* Activity
Everything from the line containing "The width and" to the last line of the listing below should be restated exactly, both ends included, with nothing added and the pictures omitted.

[Start of section]

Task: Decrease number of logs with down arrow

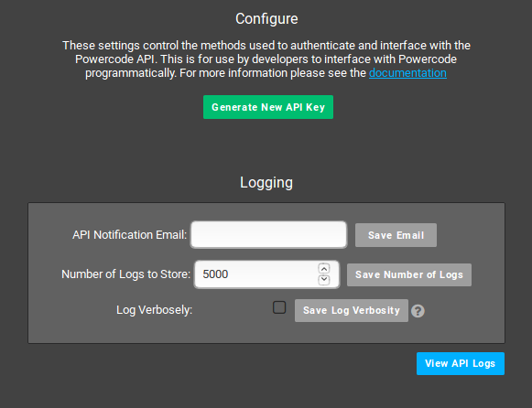Action: point(324,280)
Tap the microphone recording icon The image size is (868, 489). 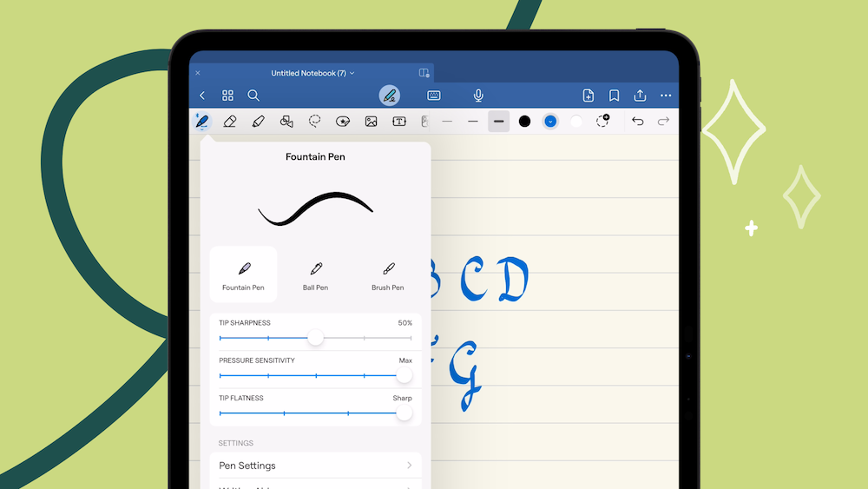(x=478, y=96)
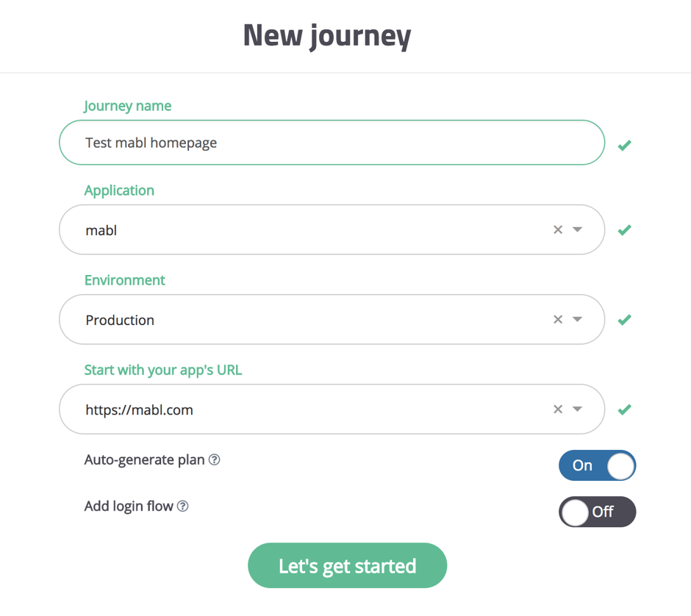Screen dimensions: 691x616
Task: Click the New journey heading
Action: pos(326,35)
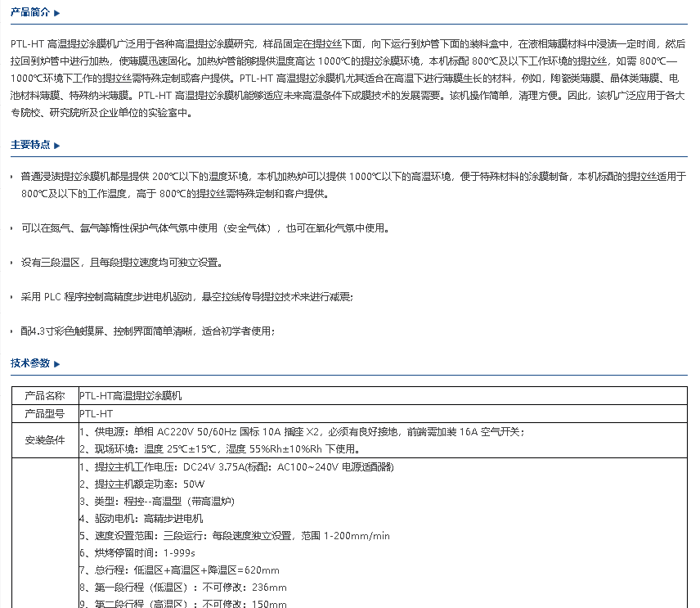Click the 产品型号 table header cell
700x608 pixels.
pyautogui.click(x=45, y=414)
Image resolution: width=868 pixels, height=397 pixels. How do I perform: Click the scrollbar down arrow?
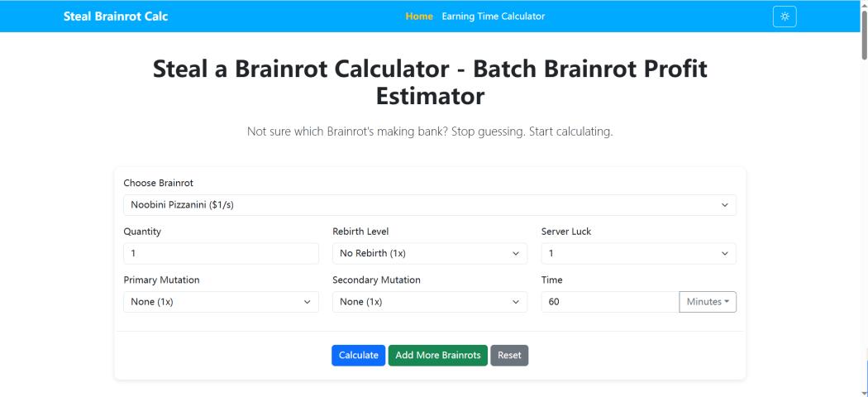click(x=864, y=392)
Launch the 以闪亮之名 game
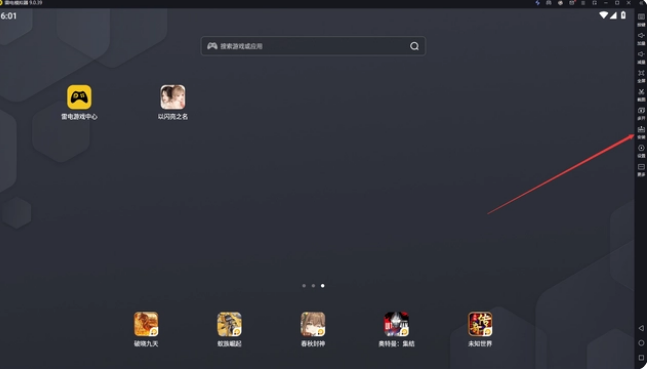647x369 pixels. point(172,97)
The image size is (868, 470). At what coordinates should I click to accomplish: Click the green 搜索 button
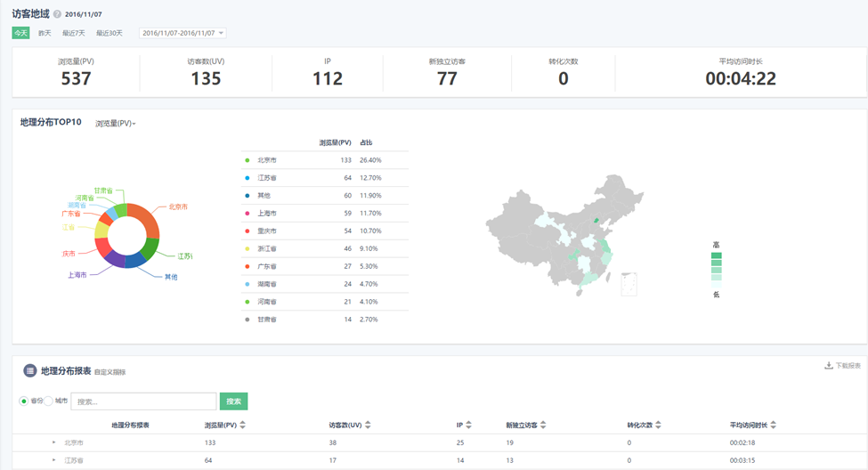[x=233, y=401]
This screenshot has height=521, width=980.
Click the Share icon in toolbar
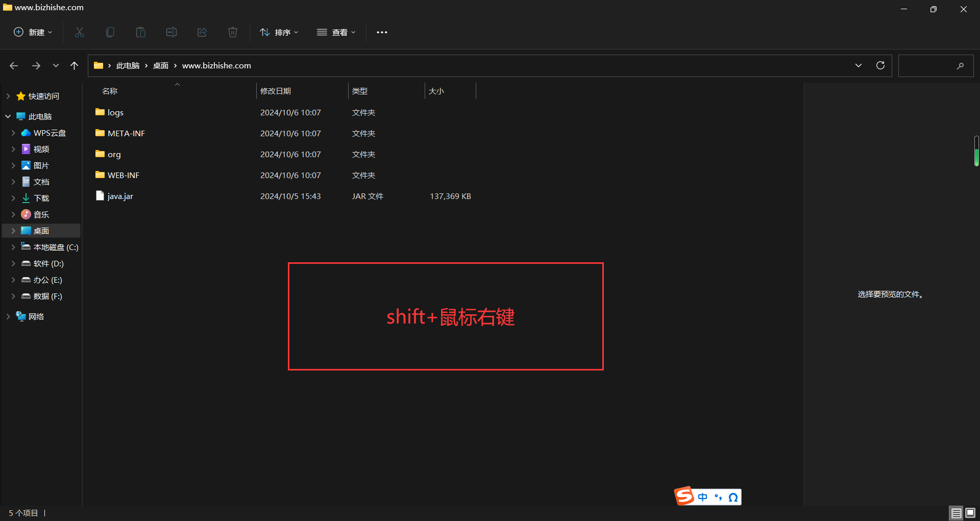click(202, 32)
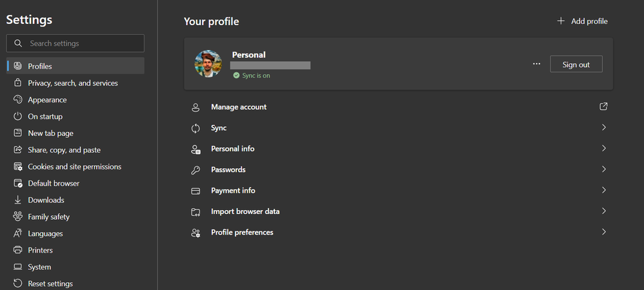Click the Payment info card icon
This screenshot has width=644, height=290.
(x=196, y=191)
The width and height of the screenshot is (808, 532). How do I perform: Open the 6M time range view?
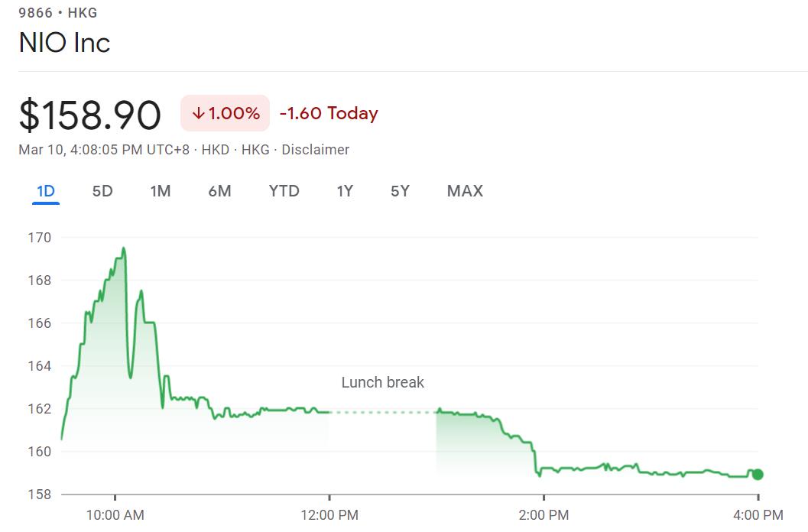[x=219, y=191]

[End of section]

* Expected output
The width and height of the screenshot is (808, 532). How do I perform: Open the 6M time range view?
[x=219, y=191]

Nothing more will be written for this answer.